• **TASK DETAILS**: Using the listing below, report each line holding the string "sidebar".

+ + + + + + +

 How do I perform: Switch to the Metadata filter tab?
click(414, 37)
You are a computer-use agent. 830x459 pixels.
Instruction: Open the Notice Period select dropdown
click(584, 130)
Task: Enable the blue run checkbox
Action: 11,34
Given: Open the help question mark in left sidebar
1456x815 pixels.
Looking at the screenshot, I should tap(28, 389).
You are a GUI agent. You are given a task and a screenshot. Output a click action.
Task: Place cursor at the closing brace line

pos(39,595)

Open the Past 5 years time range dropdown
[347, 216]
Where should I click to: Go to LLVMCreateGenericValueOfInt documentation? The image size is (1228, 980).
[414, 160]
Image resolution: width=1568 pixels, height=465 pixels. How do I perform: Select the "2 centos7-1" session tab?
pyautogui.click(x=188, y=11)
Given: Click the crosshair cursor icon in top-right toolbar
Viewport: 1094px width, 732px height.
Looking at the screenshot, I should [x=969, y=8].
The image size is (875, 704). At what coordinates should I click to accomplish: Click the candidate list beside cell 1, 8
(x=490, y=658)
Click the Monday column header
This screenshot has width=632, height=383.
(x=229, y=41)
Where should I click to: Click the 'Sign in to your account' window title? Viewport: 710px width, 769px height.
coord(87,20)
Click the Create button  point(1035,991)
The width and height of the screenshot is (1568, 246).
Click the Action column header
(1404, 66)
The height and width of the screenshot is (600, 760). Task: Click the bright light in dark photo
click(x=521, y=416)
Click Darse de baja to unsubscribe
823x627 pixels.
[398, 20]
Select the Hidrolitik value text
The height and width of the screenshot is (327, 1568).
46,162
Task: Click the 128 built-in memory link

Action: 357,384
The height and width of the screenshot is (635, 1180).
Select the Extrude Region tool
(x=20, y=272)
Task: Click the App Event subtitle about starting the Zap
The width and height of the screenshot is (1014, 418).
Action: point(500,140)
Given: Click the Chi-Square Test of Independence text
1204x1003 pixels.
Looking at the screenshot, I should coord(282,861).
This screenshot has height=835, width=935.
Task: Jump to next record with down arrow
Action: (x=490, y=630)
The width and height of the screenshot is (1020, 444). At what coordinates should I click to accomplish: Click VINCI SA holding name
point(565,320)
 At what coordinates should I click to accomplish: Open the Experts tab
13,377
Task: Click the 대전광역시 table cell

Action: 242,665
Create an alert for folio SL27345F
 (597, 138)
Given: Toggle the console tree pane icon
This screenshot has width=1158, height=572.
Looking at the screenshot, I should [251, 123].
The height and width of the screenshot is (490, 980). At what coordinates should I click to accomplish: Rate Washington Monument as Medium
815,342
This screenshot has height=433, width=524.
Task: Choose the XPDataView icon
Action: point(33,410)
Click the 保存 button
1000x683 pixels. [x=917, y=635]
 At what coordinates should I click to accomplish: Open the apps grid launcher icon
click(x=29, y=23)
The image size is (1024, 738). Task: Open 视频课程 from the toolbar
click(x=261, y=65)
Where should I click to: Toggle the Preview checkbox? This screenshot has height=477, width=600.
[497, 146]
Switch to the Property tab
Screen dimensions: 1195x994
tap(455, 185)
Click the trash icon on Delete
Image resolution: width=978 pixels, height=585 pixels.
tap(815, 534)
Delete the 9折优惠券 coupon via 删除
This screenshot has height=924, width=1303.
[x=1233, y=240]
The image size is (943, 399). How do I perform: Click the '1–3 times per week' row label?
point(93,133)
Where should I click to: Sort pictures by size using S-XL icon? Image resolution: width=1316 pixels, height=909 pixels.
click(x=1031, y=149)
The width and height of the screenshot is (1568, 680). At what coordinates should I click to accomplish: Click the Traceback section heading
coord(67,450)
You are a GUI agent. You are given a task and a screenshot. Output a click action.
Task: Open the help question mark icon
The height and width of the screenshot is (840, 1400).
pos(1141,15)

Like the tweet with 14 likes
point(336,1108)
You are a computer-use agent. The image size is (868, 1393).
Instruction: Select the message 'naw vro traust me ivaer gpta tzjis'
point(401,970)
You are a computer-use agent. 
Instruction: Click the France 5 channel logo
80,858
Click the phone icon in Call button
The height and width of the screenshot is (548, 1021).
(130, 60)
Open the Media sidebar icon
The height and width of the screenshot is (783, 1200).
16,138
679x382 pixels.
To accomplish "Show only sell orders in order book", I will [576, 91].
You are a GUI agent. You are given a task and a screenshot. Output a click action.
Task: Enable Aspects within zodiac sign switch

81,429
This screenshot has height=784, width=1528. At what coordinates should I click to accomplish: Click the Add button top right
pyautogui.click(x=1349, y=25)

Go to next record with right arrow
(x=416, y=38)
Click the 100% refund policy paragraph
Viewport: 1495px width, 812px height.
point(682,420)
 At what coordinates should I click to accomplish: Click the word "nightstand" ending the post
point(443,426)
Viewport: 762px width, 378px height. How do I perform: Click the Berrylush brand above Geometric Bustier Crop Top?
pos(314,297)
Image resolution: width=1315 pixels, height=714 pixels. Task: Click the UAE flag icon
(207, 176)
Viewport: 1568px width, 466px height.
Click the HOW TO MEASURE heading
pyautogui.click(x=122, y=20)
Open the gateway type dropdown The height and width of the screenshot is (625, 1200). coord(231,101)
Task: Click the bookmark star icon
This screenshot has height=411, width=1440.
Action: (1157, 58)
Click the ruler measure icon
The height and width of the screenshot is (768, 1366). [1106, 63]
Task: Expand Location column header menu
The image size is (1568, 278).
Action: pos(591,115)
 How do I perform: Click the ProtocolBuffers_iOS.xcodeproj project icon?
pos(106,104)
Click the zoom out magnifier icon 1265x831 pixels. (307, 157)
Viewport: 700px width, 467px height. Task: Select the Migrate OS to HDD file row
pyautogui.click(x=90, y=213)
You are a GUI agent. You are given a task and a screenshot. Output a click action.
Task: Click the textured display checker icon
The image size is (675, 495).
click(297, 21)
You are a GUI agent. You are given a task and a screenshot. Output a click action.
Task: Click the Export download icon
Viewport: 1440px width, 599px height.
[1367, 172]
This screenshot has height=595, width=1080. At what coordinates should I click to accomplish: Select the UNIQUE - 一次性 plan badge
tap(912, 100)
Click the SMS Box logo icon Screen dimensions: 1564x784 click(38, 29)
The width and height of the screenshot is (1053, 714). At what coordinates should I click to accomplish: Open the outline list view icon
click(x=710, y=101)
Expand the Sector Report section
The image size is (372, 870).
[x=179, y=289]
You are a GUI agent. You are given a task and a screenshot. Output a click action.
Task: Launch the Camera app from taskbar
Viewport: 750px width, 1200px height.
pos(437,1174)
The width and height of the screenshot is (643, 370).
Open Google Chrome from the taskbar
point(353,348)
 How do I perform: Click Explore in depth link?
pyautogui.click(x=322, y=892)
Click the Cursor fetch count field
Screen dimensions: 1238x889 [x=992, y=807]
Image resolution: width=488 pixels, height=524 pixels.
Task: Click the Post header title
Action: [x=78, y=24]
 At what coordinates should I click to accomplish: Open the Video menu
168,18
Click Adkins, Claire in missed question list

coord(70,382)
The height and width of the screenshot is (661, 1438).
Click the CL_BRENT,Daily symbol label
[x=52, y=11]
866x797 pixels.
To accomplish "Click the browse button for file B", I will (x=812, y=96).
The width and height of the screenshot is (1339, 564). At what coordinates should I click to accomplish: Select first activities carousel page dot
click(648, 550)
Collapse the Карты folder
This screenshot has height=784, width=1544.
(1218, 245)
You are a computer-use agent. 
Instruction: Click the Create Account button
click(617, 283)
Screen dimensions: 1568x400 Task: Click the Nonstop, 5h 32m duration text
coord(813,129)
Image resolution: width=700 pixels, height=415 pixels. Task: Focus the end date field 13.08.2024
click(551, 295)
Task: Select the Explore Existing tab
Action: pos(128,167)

+ + + + + + +

• **EXERCISE RESPONSE**:
Given: Open the help question mark in left sidebar
Open the Media sidebar icon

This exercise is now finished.